La indignación social provocó una multitudinaria movilización estudiantil que fue apoyada por la población de la capital poblana que, como en Veracruz y muchos otros estados, está harta de la probada incapacidad de las autoridades de todos los niveles, tanto las actuales como las que las han precedido, para cumplir con sus mínimas responsabilidades y que al verse expuestas, recurren a excusas pueriles o a propuestas radicales y estúpidas.
En esta última categoría se inscribe la iniciativa presentada por diputados federales del Partido Verde y de Morena para revivir la pena de muerte en México, una discusión decimonónica como todas las que entabla el régimen lopezobradorista apoyado por sus rémoras en turno.
La iniciativa de marras pretende que se aplique la pena capital a los delitos de violación, feminicidio y homicidio doloso eliminando la prohibición expresa contenida en la Constitución General de la República, para lo cual se plantea reformar los artículos 18, 22 y 29 y adicionar el 94.
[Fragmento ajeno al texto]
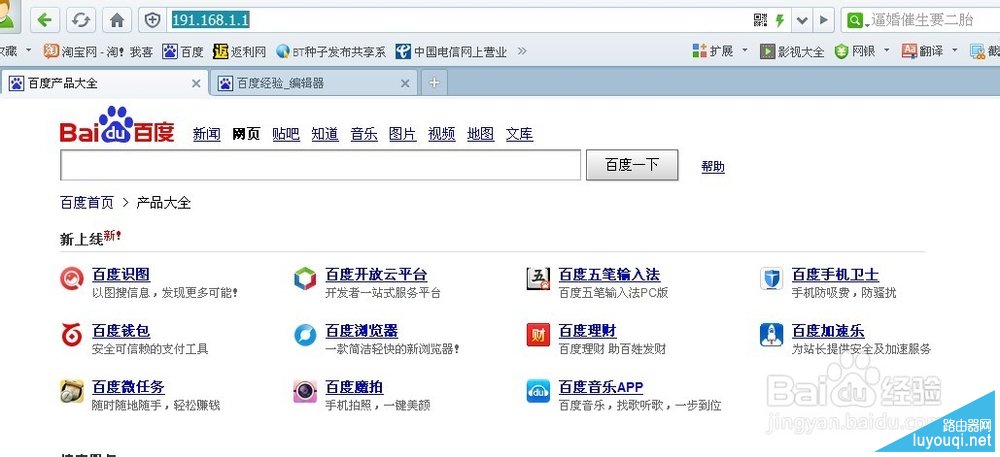
Task: Reload the page with the refresh icon
Action: [x=81, y=20]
En la exposición de motivos se afirma que “queda claro que agravar las sanciones penales o incluso imponer cadena perpetua para ciertos delitos no ha resultado una solución efectiva para inhibir la comisión de crímenes de extrema crueldad” y agrega que “es deber y obligación del Estado enfrentar a los criminales más desalmados con la severidad que se merece”.
No es la primera vez que el Partido Verde presenta esta iniciativa. Oportunista y carroñero como siempre ha sido, hizo lo propio en marzo de 2009, en plena “guerra contra el narco”, para castigar con la pena de muerte los delitos de secuestro, terrorismo y homicidio calificado.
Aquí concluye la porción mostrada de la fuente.